---- Raw data

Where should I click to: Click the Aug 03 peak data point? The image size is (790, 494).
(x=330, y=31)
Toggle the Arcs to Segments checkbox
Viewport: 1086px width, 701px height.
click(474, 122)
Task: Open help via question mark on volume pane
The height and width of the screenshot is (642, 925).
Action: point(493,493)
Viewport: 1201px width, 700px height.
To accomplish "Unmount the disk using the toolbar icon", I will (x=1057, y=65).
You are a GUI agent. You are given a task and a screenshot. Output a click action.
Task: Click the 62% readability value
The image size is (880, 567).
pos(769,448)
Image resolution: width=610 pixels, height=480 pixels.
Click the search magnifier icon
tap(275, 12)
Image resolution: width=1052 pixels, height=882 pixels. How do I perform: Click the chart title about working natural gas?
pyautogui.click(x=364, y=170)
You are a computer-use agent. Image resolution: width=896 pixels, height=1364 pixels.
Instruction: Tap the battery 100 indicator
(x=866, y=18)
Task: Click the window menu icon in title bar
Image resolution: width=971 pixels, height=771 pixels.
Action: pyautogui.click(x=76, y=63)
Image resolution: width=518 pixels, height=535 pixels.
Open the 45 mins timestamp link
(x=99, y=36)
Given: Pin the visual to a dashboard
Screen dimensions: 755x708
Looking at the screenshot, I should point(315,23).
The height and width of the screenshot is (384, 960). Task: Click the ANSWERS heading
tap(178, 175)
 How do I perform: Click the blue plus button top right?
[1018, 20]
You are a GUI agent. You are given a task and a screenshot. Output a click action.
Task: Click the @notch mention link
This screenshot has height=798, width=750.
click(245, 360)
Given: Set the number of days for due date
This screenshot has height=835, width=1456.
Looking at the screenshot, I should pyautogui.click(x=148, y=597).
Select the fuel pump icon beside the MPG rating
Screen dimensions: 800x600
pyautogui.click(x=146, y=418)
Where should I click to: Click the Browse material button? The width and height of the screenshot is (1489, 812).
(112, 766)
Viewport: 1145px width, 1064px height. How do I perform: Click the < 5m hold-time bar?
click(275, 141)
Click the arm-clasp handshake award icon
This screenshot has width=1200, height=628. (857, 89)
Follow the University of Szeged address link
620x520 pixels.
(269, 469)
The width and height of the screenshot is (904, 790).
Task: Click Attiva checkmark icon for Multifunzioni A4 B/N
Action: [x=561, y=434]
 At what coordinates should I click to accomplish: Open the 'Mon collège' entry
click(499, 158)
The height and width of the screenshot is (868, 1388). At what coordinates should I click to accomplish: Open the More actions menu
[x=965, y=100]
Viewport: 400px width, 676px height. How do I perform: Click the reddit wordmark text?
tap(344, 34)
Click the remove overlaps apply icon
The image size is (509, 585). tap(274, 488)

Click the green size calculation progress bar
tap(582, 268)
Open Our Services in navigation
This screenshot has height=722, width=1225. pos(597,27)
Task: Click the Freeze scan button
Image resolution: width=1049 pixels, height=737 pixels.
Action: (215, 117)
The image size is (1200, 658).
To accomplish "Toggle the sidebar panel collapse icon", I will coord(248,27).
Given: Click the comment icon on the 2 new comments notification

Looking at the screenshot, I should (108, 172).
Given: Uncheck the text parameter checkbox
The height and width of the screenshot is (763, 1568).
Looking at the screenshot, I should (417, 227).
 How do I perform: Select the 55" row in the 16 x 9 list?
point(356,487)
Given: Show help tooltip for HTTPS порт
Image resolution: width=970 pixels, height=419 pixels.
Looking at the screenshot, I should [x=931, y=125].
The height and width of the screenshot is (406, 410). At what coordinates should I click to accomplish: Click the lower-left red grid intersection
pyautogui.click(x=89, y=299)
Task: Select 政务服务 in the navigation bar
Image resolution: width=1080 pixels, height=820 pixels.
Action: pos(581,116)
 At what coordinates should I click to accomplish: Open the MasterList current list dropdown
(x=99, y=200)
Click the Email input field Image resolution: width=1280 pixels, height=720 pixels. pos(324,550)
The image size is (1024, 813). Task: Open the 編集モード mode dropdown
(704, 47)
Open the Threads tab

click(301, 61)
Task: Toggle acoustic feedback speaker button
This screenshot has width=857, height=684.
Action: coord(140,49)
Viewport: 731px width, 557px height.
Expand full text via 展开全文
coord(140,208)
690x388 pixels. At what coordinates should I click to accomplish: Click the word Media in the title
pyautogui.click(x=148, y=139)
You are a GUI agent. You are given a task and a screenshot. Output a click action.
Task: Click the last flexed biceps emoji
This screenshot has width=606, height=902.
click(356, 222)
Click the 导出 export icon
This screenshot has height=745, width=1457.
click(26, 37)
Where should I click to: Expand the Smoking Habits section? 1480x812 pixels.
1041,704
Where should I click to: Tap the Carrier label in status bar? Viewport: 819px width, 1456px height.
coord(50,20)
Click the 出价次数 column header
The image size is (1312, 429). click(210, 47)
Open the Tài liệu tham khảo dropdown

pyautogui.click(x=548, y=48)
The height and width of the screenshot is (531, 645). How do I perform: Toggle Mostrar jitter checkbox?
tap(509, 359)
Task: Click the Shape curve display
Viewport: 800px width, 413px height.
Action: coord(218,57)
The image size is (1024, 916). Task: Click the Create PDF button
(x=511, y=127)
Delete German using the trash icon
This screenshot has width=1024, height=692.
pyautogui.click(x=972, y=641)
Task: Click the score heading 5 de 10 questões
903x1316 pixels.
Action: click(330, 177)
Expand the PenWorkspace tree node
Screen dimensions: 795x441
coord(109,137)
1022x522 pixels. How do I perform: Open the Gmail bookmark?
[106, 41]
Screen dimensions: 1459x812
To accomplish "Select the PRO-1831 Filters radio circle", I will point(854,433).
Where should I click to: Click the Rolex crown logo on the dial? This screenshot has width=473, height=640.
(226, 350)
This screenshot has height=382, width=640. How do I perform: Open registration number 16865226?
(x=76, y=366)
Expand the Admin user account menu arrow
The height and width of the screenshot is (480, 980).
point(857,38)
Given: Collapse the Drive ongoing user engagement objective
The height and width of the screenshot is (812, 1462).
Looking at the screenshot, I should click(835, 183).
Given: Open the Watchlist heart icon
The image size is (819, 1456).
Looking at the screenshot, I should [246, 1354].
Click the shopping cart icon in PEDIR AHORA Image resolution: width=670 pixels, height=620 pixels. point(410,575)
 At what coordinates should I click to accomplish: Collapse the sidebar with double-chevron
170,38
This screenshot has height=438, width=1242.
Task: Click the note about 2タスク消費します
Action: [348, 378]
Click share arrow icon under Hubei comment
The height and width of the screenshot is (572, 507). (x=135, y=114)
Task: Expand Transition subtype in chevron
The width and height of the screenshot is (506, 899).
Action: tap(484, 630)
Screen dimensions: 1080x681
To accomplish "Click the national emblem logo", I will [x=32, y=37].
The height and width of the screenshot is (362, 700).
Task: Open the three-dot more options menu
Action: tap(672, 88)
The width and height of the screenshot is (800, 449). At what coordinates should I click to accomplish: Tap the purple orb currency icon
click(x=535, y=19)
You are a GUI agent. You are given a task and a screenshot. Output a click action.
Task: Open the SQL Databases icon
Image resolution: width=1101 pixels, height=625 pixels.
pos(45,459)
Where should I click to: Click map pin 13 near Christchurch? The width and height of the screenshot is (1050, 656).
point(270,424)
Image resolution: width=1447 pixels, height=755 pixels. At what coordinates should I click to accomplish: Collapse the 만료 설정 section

--------

Requirement
Would you please give all of the entries above once more, exactly as they are?

Task answer
Where should I click to: Click the Aug 03 peak data point? The image size is (790, 494).
(x=330, y=31)
Toggle the Arcs to Segments checkbox
Viewport: 1086px width, 701px height.
click(474, 122)
Task: Open help via question mark on volume pane
The height and width of the screenshot is (642, 925).
Action: point(493,493)
Viewport: 1201px width, 700px height.
To accomplish "Unmount the disk using the toolbar icon", I will (x=1057, y=65).
You are a GUI agent. You are given a task and a screenshot. Output a click action.
Task: Click the 62% readability value
The image size is (880, 567).
pos(769,448)
Image resolution: width=610 pixels, height=480 pixels.
Click the search magnifier icon
tap(275, 12)
Image resolution: width=1052 pixels, height=882 pixels. How do I perform: Click the chart title about working natural gas?
pyautogui.click(x=364, y=170)
You are a computer-use agent. Image resolution: width=896 pixels, height=1364 pixels.
Instruction: Tap the battery 100 indicator
(x=866, y=18)
Task: Click the window menu icon in title bar
Image resolution: width=971 pixels, height=771 pixels.
Action: pyautogui.click(x=76, y=63)
Image resolution: width=518 pixels, height=535 pixels.
Open the 45 mins timestamp link
(x=99, y=36)
Given: Pin the visual to a dashboard
Screen dimensions: 755x708
Looking at the screenshot, I should point(315,23).
The height and width of the screenshot is (384, 960). Task: Click the ANSWERS heading
tap(178, 175)
 How do I perform: Click the blue plus button top right?
[1018, 20]
You are a GUI agent. You are given a task and a screenshot. Output a click action.
Task: Click the @notch mention link
This screenshot has height=798, width=750.
click(245, 360)
Given: Set the number of days for due date
This screenshot has height=835, width=1456.
Looking at the screenshot, I should pyautogui.click(x=148, y=597).
Select the fuel pump icon beside the MPG rating
Screen dimensions: 800x600
pyautogui.click(x=146, y=418)
Where should I click to: Click the Browse material button? The width and height of the screenshot is (1489, 812).
(112, 766)
Viewport: 1145px width, 1064px height. How do I perform: Click the < 5m hold-time bar?
click(275, 141)
Click the arm-clasp handshake award icon
This screenshot has width=1200, height=628. (857, 89)
Follow the University of Szeged address link
620x520 pixels.
(269, 469)
The width and height of the screenshot is (904, 790).
Task: Click Attiva checkmark icon for Multifunzioni A4 B/N
Action: [x=561, y=434]
 At what coordinates should I click to accomplish: Open the 'Mon collège' entry
click(499, 158)
The height and width of the screenshot is (868, 1388). At what coordinates should I click to accomplish: Open the More actions menu
[x=965, y=100]
Viewport: 400px width, 676px height. How do I perform: Click the reddit wordmark text?
tap(344, 34)
Click the remove overlaps apply icon
The image size is (509, 585). tap(274, 488)

Click the green size calculation progress bar
tap(582, 268)
Open Our Services in navigation
This screenshot has height=722, width=1225. pos(597,27)
Task: Click the Freeze scan button
Image resolution: width=1049 pixels, height=737 pixels.
Action: (215, 117)
The image size is (1200, 658).
To accomplish "Toggle the sidebar panel collapse icon", I will coord(248,27).
Given: Click the comment icon on the 2 new comments notification

Looking at the screenshot, I should (108, 172).
Given: Uncheck the text parameter checkbox
The height and width of the screenshot is (763, 1568).
Looking at the screenshot, I should (417, 227).
 How do I perform: Select the 55" row in the 16 x 9 list?
point(356,487)
Given: Show help tooltip for HTTPS порт
Image resolution: width=970 pixels, height=419 pixels.
Looking at the screenshot, I should [x=931, y=125].
The height and width of the screenshot is (406, 410). At what coordinates should I click to accomplish: Click the lower-left red grid intersection
pyautogui.click(x=89, y=299)
Task: Select 政务服务 in the navigation bar
Image resolution: width=1080 pixels, height=820 pixels.
Action: pos(581,116)
 At what coordinates should I click to accomplish: Open the MasterList current list dropdown
(x=99, y=200)
Click the Email input field Image resolution: width=1280 pixels, height=720 pixels. pos(324,550)
The image size is (1024, 813). Task: Open the 編集モード mode dropdown
(704, 47)
Open the Threads tab

click(301, 61)
Task: Toggle acoustic feedback speaker button
This screenshot has width=857, height=684.
Action: coord(140,49)
Viewport: 731px width, 557px height.
Expand full text via 展开全文
coord(140,208)
690x388 pixels. At what coordinates should I click to accomplish: Click the word Media in the title
pyautogui.click(x=148, y=139)
You are a GUI agent. You are given a task and a screenshot. Output a click action.
Task: Click the last flexed biceps emoji
This screenshot has width=606, height=902.
click(356, 222)
Click the 导出 export icon
This screenshot has height=745, width=1457.
click(26, 37)
Where should I click to: Expand the Smoking Habits section? 1480x812 pixels.
1041,704
Where should I click to: Tap the Carrier label in status bar? Viewport: 819px width, 1456px height.
coord(50,20)
Click the 出价次数 column header
The image size is (1312, 429). click(210, 47)
Open the Tài liệu tham khảo dropdown

pyautogui.click(x=548, y=48)
The height and width of the screenshot is (531, 645). How do I perform: Toggle Mostrar jitter checkbox?
tap(509, 359)
Task: Click the Shape curve display
Viewport: 800px width, 413px height.
Action: coord(218,57)
The image size is (1024, 916). Task: Click the Create PDF button
(x=511, y=127)
Delete German using the trash icon
This screenshot has width=1024, height=692.
pyautogui.click(x=972, y=641)
Task: Click the score heading 5 de 10 questões
903x1316 pixels.
Action: click(330, 177)
Expand the PenWorkspace tree node
Screen dimensions: 795x441
coord(109,137)
1022x522 pixels. How do I perform: Open the Gmail bookmark?
[106, 41]
Screen dimensions: 1459x812
To accomplish "Select the PRO-1831 Filters radio circle", I will point(854,433).
Where should I click to: Click the Rolex crown logo on the dial? This screenshot has width=473, height=640.
(226, 350)
This screenshot has height=382, width=640. How do I perform: Open registration number 16865226?
(x=76, y=366)
Expand the Admin user account menu arrow
The height and width of the screenshot is (480, 980).
point(857,38)
Given: Collapse the Drive ongoing user engagement objective
The height and width of the screenshot is (812, 1462).
Looking at the screenshot, I should click(835, 183).
Given: Open the Watchlist heart icon
The image size is (819, 1456).
Looking at the screenshot, I should [246, 1354].
Click the shopping cart icon in PEDIR AHORA Image resolution: width=670 pixels, height=620 pixels. point(410,575)
 At what coordinates should I click to accomplish: Collapse the sidebar with double-chevron
170,38
This screenshot has height=438, width=1242.
Task: Click the note about 2タスク消費します
Action: [348, 378]
Click share arrow icon under Hubei comment
The height and width of the screenshot is (572, 507). (x=135, y=114)
Task: Expand Transition subtype in chevron
The width and height of the screenshot is (506, 899).
Action: tap(484, 630)
Screen dimensions: 1080x681
To accomplish "Click the national emblem logo", I will [x=32, y=37].
The height and width of the screenshot is (362, 700).
Task: Open the three-dot more options menu
Action: tap(672, 88)
The width and height of the screenshot is (800, 449). At what coordinates should I click to accomplish: Tap the purple orb currency icon
click(x=535, y=19)
You are a GUI agent. You are given a task and a screenshot. Output a click action.
Task: Open the SQL Databases icon
Image resolution: width=1101 pixels, height=625 pixels.
pos(45,459)
Where should I click to: Click map pin 13 near Christchurch? The width and height of the screenshot is (1050, 656).
point(270,424)
Image resolution: width=1447 pixels, height=755 pixels. At what coordinates should I click to accomplish: Collapse the 만료 설정 section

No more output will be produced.